As a consideration of strategy, a significant part of Iran’s reserves, including an oil shipping connection at Khark Island, lies extremely close to Iraq by land in the Adaban Region and it is vulnerable from the sea. The main obstacles in seizing by ground assault the territory are marshes and swamps (home of the trench lines of misery and death for around one million Iranian soldiers during the Iraq-Iran War in the 1980s). Seizing the territory would be relatively easy for the US Central Command, though not without unexpected difficulty in the invasion. It would inspire a backlash in the Iraqi Shi’a population against the US. The territory would provide a bargaining chip, easily defended against counter-attacks by Iran. To get back its revenue producing region, negotiations would begin over Iran’s nuclear program and support for terrorism. Seizing this territory would not require invasion and occupation of the entire country, just a portion with enough dollar/euro value to attempt to compel Iran to submit. It might lead to new terms for Iran’s participation in regional cooperation, end its nuclear research, and stop its support for guerilla/terrorist around the world. (Seizing territory in a limited war was The Cepia Club’s conclusion in an essay in Oct. 2002 for the Iraq war).
Unfortunately, US aims may be bigger than a limited objective of territory in a quid pro quo exchange. Like Iraq, the current foreign policy makers in the US might have another “big idea” vision of occupying Iran, and then establishing democracy in a country that has functioning, free elections at many levels (although the clerics still hold supreme power).
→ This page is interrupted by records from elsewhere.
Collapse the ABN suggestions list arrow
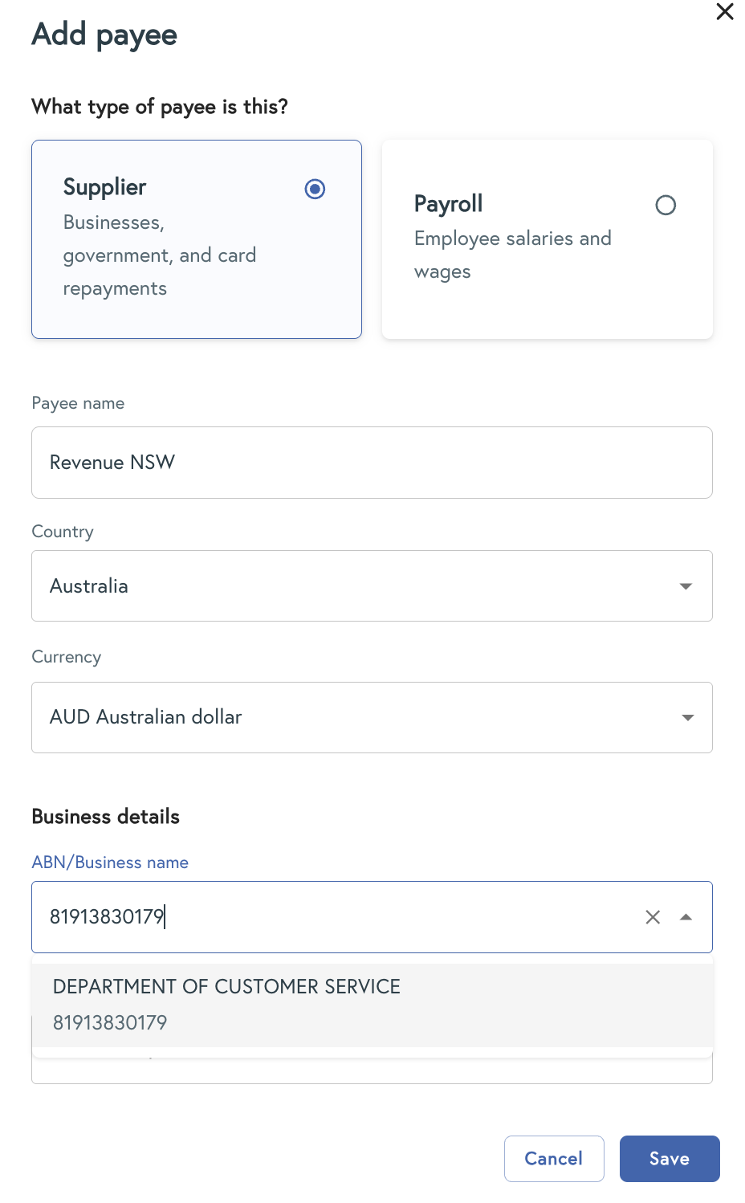[x=686, y=917]

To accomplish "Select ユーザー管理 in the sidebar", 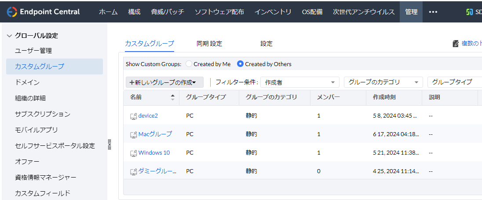I will click(33, 51).
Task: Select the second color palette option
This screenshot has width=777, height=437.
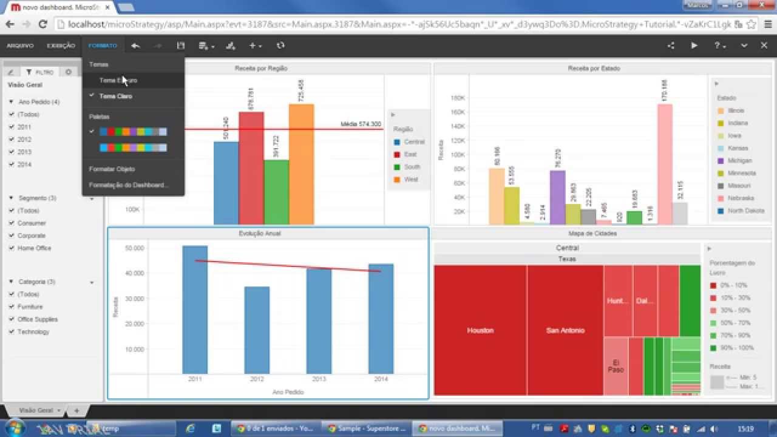Action: (133, 147)
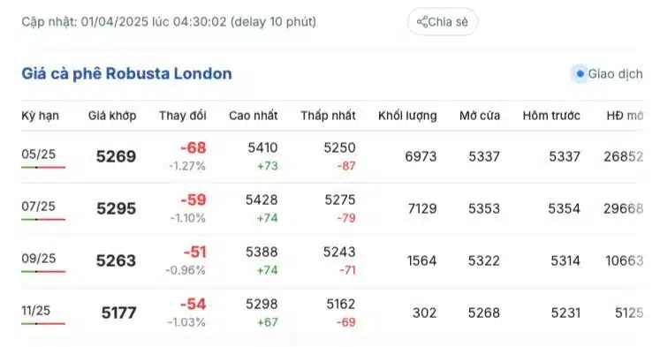Open the Giá cà phê Robusta London heading
The height and width of the screenshot is (347, 660).
tap(126, 73)
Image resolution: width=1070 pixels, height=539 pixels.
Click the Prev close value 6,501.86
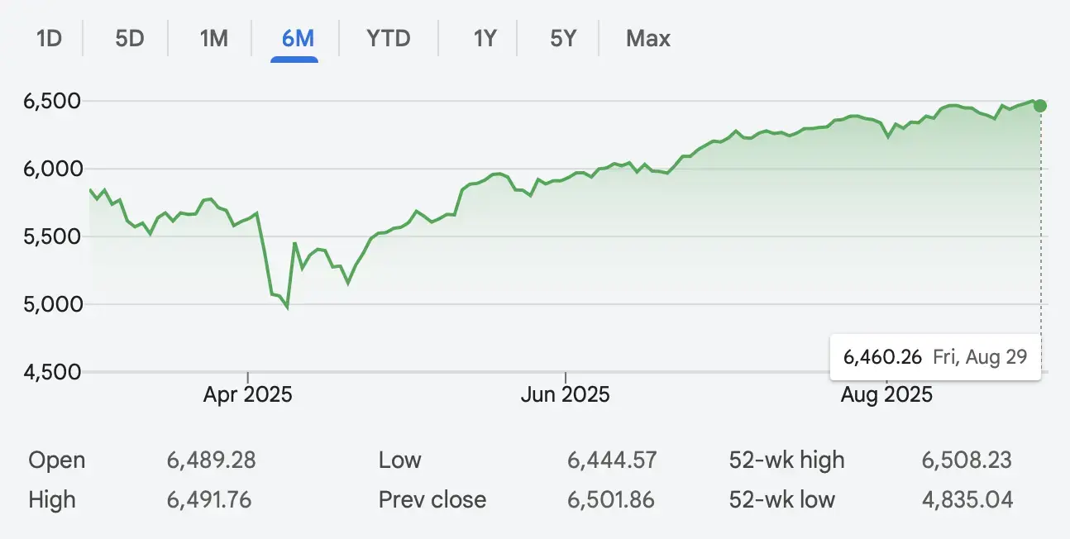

Ominously, the US military confirmed earlier this week that the Israeli Air Force bombed a supposed supply transit dump in eastern Syria through which Iran is supplying Hezbol’ah in Lebanon. War clouds are looming. So what is the strategy?
If the Bush Administration does what authoritarian-minded rulers usually do–when losing one war, escalate and expand it; i.e. start a larger war–then the policy on Iran might already be set and in motion to proceed and succeed while President Bush is still in office. (One must wonder if the military will let him do it, or will they “pocket-veto” the order, which in essence would amount to a political coup. Such a thing happened, allegedly, during the final week of the Nixon Presidency). If the US gets into a larger war with Iran, the only possible winners are also the biggest winners in the world-wide balance of interests: Russia and China. The US can only lose out in the grand scheme in another such a war in Iran as it has already in Iraq. The Cepia Club will comment more later.